*Your instructions*: Copy out the data word for word, beginning at the line containing "screen. This screenshot has height=794, width=1512." and continuing through the line containing "pyautogui.click(x=1145, y=111)".

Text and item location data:
=====

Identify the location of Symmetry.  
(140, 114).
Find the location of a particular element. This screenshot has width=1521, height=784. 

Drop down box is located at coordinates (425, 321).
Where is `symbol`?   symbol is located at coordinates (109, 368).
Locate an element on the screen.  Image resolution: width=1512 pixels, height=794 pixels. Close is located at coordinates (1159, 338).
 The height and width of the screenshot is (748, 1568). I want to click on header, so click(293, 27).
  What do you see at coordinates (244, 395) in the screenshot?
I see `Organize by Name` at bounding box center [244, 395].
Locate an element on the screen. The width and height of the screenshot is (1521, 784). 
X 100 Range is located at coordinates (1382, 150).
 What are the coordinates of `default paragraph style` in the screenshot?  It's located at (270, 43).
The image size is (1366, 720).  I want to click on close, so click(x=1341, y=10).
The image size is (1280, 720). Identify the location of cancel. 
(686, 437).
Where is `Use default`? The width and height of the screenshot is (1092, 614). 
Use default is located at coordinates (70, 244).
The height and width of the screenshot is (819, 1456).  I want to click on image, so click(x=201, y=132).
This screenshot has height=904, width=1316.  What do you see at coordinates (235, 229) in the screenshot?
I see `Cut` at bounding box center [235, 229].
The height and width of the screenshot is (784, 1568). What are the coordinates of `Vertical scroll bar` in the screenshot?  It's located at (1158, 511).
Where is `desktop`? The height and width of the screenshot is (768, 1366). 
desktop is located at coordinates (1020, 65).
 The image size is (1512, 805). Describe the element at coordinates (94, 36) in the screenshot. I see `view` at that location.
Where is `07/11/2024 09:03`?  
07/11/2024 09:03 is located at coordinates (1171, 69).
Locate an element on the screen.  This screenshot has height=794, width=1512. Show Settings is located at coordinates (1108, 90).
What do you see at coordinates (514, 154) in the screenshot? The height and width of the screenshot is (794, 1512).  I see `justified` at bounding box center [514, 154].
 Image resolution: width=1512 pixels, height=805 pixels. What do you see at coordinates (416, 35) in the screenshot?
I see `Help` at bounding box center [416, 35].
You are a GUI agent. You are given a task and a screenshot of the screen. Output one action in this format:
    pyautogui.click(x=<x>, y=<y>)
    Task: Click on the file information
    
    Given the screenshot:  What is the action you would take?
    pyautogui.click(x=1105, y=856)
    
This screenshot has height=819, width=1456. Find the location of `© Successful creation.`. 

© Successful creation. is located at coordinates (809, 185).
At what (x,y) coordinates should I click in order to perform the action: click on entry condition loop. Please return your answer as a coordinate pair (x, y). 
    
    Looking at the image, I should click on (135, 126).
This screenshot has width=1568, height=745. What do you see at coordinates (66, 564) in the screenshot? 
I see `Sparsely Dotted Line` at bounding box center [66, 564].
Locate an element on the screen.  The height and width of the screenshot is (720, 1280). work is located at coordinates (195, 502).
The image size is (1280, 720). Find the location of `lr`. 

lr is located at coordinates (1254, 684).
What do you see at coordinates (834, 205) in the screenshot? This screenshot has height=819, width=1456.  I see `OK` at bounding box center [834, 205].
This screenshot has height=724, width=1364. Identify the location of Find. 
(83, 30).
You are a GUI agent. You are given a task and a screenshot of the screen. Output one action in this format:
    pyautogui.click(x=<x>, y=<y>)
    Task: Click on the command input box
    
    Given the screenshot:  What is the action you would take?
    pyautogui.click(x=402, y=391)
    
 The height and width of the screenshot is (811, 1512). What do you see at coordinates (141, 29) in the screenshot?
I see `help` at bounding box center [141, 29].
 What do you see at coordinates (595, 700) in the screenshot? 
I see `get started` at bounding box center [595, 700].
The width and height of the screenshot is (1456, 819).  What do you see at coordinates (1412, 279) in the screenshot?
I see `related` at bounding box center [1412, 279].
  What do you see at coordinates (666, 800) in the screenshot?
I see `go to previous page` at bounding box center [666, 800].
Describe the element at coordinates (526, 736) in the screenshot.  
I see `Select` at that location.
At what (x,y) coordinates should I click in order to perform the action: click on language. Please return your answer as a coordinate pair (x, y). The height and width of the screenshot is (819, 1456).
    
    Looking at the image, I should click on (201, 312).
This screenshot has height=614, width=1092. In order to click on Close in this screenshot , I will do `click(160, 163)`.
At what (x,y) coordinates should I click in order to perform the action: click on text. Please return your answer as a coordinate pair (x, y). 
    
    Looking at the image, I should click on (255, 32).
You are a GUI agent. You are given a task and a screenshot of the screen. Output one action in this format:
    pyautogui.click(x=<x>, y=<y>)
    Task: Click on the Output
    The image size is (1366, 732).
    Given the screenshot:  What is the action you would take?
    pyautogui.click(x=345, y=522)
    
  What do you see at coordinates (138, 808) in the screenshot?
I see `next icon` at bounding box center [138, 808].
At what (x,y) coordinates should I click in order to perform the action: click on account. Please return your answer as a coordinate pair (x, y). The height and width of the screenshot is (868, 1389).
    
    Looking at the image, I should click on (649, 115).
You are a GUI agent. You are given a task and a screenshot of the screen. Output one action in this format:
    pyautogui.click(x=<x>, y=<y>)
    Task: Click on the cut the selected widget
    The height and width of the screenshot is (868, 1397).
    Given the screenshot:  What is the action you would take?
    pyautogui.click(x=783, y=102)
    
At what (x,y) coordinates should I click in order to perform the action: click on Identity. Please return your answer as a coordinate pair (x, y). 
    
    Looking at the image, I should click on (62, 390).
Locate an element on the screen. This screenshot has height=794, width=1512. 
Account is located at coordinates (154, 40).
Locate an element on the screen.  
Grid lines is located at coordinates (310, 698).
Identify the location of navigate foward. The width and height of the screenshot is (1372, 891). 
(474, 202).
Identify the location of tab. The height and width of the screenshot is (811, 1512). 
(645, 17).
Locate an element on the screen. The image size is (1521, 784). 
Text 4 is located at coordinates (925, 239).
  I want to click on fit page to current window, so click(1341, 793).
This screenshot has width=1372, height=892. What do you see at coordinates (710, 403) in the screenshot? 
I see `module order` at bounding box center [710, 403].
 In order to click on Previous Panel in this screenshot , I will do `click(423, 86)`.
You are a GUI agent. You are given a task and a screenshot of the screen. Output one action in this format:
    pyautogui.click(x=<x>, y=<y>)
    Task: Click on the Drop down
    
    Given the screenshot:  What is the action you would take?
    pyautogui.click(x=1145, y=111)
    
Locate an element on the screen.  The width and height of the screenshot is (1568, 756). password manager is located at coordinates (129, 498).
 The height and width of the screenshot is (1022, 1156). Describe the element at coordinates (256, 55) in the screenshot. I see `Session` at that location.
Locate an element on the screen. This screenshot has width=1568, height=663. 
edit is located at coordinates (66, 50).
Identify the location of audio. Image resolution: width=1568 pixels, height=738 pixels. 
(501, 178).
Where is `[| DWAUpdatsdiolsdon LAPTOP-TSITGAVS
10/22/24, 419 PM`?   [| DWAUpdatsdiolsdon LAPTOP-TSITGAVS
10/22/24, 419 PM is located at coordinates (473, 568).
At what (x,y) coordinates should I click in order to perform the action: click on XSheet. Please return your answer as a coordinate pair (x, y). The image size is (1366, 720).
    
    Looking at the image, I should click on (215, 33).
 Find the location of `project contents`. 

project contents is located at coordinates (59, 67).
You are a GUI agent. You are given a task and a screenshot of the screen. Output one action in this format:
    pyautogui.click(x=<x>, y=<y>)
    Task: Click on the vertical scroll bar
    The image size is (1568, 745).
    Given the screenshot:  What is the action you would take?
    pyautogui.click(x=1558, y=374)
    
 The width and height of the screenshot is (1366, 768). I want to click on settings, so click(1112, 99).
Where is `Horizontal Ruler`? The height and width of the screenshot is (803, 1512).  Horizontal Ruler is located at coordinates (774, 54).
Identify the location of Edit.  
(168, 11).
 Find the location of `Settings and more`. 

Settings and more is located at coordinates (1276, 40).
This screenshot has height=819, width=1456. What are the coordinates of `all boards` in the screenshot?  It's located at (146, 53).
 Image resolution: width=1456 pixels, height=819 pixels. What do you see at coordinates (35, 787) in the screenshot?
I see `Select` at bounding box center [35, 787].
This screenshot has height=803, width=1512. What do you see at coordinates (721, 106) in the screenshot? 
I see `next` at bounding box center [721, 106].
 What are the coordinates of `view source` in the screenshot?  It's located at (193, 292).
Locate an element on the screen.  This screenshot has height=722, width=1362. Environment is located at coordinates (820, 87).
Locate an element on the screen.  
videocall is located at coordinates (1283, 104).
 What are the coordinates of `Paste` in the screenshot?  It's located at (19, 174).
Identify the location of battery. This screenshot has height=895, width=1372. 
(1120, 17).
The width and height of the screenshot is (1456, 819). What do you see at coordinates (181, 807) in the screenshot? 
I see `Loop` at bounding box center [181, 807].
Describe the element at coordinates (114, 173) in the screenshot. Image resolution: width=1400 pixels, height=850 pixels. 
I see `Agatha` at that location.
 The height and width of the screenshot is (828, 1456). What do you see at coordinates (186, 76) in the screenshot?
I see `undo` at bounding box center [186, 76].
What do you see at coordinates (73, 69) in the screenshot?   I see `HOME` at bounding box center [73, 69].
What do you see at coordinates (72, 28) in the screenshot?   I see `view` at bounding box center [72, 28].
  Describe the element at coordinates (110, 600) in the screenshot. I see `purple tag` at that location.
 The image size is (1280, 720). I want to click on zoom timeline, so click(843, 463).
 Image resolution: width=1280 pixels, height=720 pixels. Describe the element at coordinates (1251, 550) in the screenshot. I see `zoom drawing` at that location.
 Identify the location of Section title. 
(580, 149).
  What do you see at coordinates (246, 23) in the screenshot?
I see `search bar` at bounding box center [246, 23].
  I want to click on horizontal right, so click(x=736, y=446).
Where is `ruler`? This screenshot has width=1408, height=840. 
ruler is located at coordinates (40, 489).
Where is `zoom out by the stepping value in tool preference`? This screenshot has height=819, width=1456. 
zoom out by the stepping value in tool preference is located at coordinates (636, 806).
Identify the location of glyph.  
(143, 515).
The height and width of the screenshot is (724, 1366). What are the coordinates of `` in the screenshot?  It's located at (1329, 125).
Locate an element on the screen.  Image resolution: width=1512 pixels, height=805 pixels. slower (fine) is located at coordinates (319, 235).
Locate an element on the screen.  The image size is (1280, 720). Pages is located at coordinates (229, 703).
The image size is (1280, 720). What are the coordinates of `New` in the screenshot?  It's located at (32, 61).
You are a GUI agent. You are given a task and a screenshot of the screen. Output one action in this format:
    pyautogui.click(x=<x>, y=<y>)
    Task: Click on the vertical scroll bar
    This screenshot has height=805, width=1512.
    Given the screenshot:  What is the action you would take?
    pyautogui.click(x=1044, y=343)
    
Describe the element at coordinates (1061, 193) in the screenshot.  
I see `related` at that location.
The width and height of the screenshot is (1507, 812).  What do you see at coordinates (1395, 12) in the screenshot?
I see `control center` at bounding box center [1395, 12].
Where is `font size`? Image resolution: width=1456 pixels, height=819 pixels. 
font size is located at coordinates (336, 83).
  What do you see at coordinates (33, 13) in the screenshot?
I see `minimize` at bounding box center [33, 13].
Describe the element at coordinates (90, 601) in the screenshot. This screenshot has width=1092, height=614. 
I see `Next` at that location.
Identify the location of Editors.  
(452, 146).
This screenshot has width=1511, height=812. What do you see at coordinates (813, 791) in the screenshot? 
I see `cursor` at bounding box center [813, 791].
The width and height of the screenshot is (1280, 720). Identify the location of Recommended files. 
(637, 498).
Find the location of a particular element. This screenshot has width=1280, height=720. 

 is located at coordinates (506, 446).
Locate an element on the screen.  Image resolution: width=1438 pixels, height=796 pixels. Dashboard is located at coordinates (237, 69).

=====

*Exercise output*:
Locate an element on the screen. This screenshot has height=794, width=1512. 
Account is located at coordinates (154, 40).
Locate an element on the screen.  
Grid lines is located at coordinates (310, 698).
Identify the location of navigate foward. The width and height of the screenshot is (1372, 891). 
(474, 202).
Identify the location of tab. The height and width of the screenshot is (811, 1512). 
(645, 17).
Locate an element on the screen. The image size is (1521, 784). 
Text 4 is located at coordinates (925, 239).
  I want to click on fit page to current window, so click(1341, 793).
This screenshot has width=1372, height=892. What do you see at coordinates (710, 403) in the screenshot? 
I see `module order` at bounding box center [710, 403].
 In order to click on Previous Panel in this screenshot , I will do `click(423, 86)`.
You are a GUI agent. You are given a task and a screenshot of the screen. Output one action in this format:
    pyautogui.click(x=<x>, y=<y>)
    Task: Click on the Drop down
    
    Given the screenshot:  What is the action you would take?
    pyautogui.click(x=1145, y=111)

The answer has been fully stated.